Questions to answer:
**1)** In the study of colorectal cancer symptom searches, what symptom was used for the serious scenario?
**2)** Carry on the passage about the colorectal cancer search study from its last sentence.

Exercise passage:
==*==
TL;DR: When searching for colorectal cancer symptom information, people consistently trust and prefer traditional search engines like Google over AI chatbots like ChatGPT . Trust emerged as the dominant factor driving whether people would actually use a search tool for health decisions.
A randomized controlled trial of 762 Texas adults examined how people evaluate different tools for finding colorectal cancer information. Researchers showed participants either Google search results or ChatGPT responses about colorectal cancer symptoms, presented in two scenarios: one depicting serious symptoms (blood in stool) and another describing minor symptoms (occasional gas). The study then measured acceptance using established frameworks like the Technology Acceptance Model II, which captures whether people find something useful, easy to use, and trustworthy.
The results were unambiguous: Google outperformed AI across every measured dimension. Participants rated traditional search engines as significantly more useful, easier to navigate, and more trustworthy than AI-generated responses. This gap persisted regardless of whether participants viewed serious or minor symptom descriptions. The consistency of these preferences points to something deeper than simple familiarity. Google's advantage appeared tied to transparent source attribution - people could see where information came from and evaluate individual sources. ChatGPT, by contrast, generated synthesized responses without explicit source links, which users apparently experienced as less trustworthy and more cognitively demanding to evaluate.
==*==
(Stored items)

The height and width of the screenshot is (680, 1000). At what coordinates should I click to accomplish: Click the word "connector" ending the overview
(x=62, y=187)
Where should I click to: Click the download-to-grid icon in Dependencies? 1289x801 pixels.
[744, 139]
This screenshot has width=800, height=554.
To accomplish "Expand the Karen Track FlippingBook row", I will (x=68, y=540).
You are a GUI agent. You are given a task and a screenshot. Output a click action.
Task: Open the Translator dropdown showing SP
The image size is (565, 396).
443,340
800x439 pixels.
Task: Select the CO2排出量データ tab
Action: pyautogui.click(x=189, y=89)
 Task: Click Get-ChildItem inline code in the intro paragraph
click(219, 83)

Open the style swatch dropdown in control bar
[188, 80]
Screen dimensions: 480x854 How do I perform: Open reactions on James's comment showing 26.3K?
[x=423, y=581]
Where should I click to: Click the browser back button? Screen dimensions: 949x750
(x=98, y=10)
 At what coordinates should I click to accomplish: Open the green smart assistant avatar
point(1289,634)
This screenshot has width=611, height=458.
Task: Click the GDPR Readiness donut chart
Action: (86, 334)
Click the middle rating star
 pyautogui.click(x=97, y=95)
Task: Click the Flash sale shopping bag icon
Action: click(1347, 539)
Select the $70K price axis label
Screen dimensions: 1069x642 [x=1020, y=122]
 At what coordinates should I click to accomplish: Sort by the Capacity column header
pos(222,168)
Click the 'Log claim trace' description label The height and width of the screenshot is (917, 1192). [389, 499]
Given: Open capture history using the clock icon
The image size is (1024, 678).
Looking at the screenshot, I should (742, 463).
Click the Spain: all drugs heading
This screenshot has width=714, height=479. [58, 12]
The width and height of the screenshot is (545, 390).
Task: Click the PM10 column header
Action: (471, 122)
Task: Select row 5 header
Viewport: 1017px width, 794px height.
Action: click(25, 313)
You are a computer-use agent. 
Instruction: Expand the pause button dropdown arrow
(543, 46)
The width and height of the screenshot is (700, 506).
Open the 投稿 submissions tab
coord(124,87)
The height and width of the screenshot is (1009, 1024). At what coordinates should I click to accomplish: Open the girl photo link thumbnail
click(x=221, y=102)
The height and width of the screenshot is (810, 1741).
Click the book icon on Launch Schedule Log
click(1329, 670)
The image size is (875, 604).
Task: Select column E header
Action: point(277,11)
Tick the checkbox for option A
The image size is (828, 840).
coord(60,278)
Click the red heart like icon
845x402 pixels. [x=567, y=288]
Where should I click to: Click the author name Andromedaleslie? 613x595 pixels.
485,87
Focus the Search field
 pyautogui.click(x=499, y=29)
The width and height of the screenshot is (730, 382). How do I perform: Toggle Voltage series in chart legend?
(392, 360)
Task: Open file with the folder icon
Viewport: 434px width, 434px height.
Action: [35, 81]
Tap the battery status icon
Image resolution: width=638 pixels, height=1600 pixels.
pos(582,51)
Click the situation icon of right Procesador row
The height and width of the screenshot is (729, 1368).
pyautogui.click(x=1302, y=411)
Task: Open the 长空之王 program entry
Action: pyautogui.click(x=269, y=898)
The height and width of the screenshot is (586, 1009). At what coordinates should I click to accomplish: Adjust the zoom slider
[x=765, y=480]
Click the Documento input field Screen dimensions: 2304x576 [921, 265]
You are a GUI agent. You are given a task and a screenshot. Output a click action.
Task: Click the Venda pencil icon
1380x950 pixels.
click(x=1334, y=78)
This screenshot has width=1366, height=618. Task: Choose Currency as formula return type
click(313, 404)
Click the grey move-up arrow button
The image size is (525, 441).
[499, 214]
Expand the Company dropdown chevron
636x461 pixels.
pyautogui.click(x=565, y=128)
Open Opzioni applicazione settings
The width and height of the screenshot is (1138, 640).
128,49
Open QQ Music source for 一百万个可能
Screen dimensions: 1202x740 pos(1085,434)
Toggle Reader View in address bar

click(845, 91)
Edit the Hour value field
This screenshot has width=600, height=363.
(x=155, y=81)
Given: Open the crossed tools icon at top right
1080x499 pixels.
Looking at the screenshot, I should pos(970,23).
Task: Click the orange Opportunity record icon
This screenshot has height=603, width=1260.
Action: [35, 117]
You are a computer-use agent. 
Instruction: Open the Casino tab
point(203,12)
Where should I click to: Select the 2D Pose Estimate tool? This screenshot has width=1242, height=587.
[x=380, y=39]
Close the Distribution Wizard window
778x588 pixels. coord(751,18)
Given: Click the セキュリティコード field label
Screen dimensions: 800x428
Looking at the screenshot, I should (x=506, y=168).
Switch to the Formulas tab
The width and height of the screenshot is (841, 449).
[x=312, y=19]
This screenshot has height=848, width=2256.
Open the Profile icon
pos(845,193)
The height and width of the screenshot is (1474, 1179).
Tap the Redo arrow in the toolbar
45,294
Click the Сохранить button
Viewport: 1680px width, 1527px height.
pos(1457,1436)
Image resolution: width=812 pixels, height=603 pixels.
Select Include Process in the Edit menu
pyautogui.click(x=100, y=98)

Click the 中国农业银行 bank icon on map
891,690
==*==
Answers for the exercise:
**1)** Blood in stool.

**2)**
Trust emerged as the single strongest predictor of whether someone would actually use a search tool for health decisions. This finding matters because it suggests the gap between Google and AI won't close simply by improving AI accuracy. If people don't trust a source, better information won't overcome that skepticism. Notably, the severity of symptoms didn't shift preferences. People didn't turn to different tools when worried versus mildly concerned. Their technology choices remained stable, suggesting technology preference operates somewhat independently from health anxiety levels.
The authors note an important implication: as AI becomes more integrated into health information ecosystems, public response to cancer symptom information may shift. If people are less likely to trust AI-generated health advice, they might delay care-seeking or discount information that actually could prompt appropriate screening. For healthcare systems and communicators, this suggests a gap between where AI capability stands and where public readiness stands.
If you're searching for health information online, particularly about symptoms, pay attention to source transparency. Google's format explicitly shows you where information originates, allowing you to evaluate Mayo Clinic differently than a personal blog. That transparency appears to be why people trust it more. When using AI tools for health questions, treat them as a starting point rather than a final answer. Cross-reference claims against established medical sources, and don't assume AI synthesis equals verified information.
The study also suggests that health anxiety doesn't necessarily drive better decision-making about information sources. Whether you're mildly concerned or quite worried about symptoms, you're likely to prefer familiar, transparent sources. That's probably wise: high stress can cloud judgment, so using the same trusted sources consistently may be better than switching approaches based on worry level.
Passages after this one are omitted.